Fishing & Boating

‘A real challenge.’ Anglers take 1st place after scouring Gulf for these fish

Captain Ryan Rickard has traveled around the Southeast doing redfish tournaments for nearly 20 years.

In that time, he’s seen areas change for the better and worse.

“I think there are some areas that haven’t recovered, like Tampa Bay east of the Skyway. Some areas have really improved, like Apalachicola, St. Marks, Crystal River,” explained Rickard. “Sarasota has been really good down to Boca Grande and Placida. I’ve never seen the fishery as good as it is down there right now.”

With his years of knowledge, Rickard needed all of it before last weekend’s Power Pole National Redfish Tour Florida Gulf Coast Go Live Team Event. The tournament has a unique format. While traditional tournaments have a singular leaving and return point, the Go Live format allowed anglers to fish anywhere they wanted on the Gulf Coast of Florida.
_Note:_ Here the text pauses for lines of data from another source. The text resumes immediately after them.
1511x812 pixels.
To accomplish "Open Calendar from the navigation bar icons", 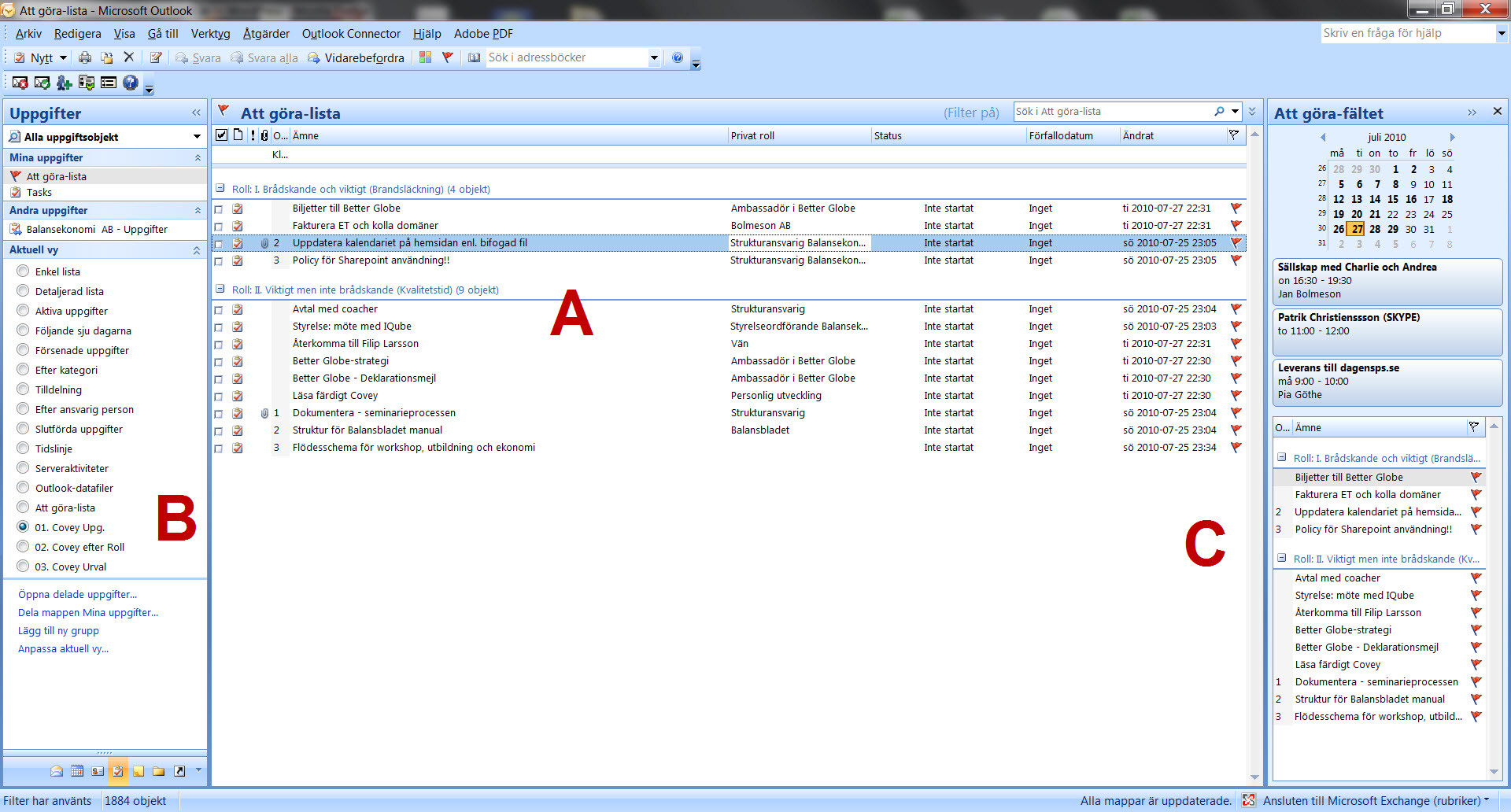I will coord(77,771).
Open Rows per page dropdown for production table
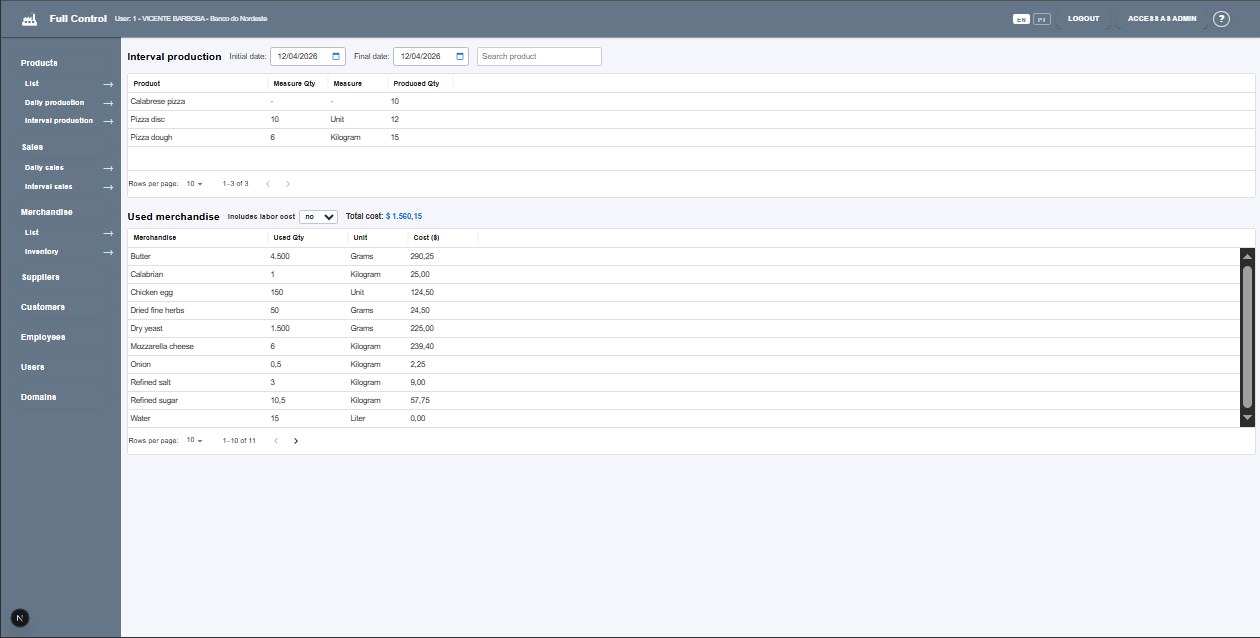 (x=194, y=184)

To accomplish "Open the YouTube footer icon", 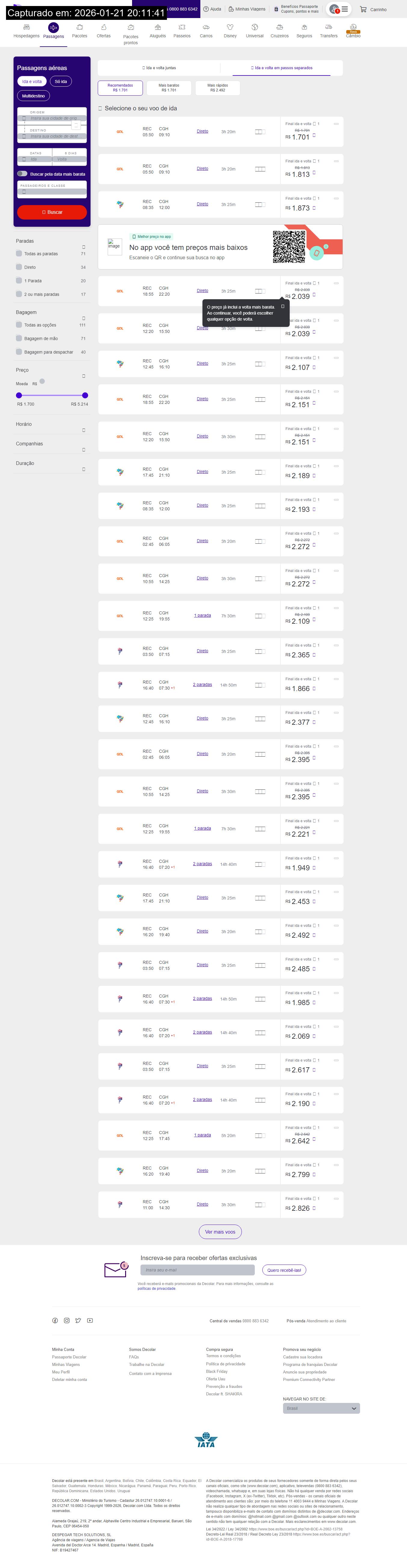I will coord(90,1320).
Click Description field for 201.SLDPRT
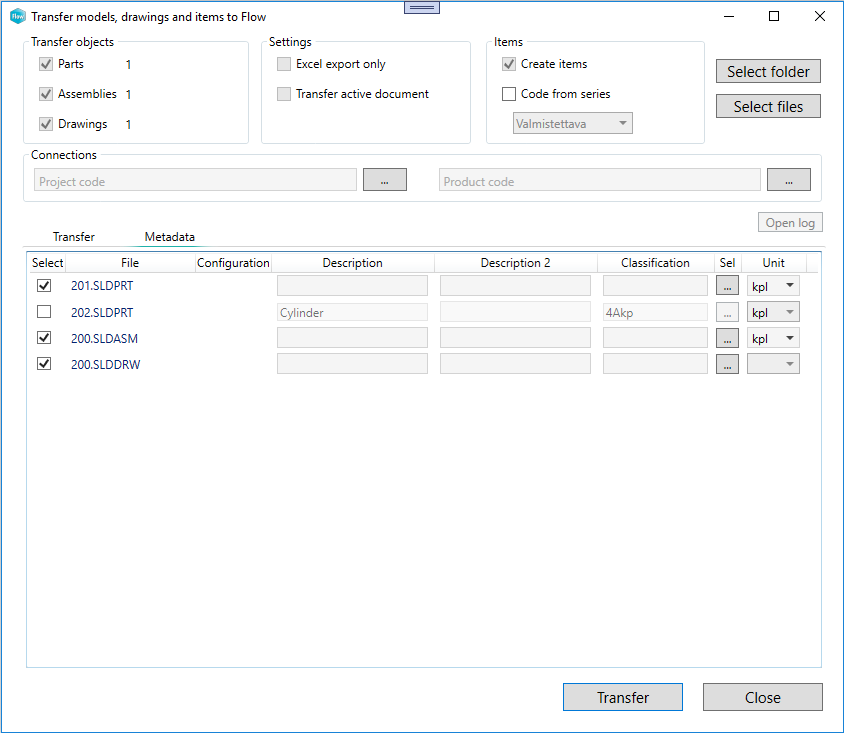Image resolution: width=844 pixels, height=733 pixels. (x=352, y=286)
They were given scales to weigh their catch, with the goal of catching the biggest three redfish with a maximum weight of nine pounds allowed. When weighing fish they would film or join social media live to document their catches, meaning all live release at the time of catch.

“This may be the future of some of these tournaments,” said Rickard. “It can get a lot of people engaged. This tournament had a loaded field with the best of the West Coast anglers and more in it.”

With nearly 70 teams in the field, Rickard went scouting in his home waters along the Nature Coast. While he found some fish in the five- to six-pound range, teammate Patrick Marsonek found a school of redfish he thought were better-sized down in the Boca Grande area. On tournament morning, Rickard loaded at 1 a.m., made the three-hour drive south, joining Marsonek and launching at 4:30 a.m. to foggy weather and a low tide.

“When we started fishing, we were in an area with flats and potholes around. The end of the outgoing tide and the beginning of the income, there were tailing all around us dropping into potholes,” said Rickard. “It was shallow. Once it got dirt-dry, they were hemmed up in the potholes and eating pretty much everything we used, jerk-baits and spoons… everything except for topwaters.”

The quality of the fish were indeed good. Marsonek’s thought that they were the right fish was correct. They landed somewhere between 20 and two dozen.

One fish came in at eight pounds and two ounces. Another at eight pounds, five ounces. A third a perfect eight pounds, 15 ounces. The total, over 25 pounds, was Rickard’s goal heading into the tournament.

“I thought 25 pounds would be in the top three. I thought, with this field, someone would come in with a fish right at nine pounds and a few about 8.5,” said Rickard. “I thought we were in good shape, but not in that good of shape. Those were the only three fish we caught over eight pounds.”

By tournament’s end, the 25 pounds and six ounces Rickard and Marsonek caught were indeed in good shape. They would best second-place Team Power Pole / Eupro, who came in with 24 pounds, 11 ounces, and Team Reel Fishing with captain Danny Lathan and Shane Earhart’s 24 pounds, eight ounces. For first place, they would take $11,000.

“It was such a fun event and a real challenge. While tournament fishing, I like to find the right stock of fish, and we did that in this one,” Rickard said.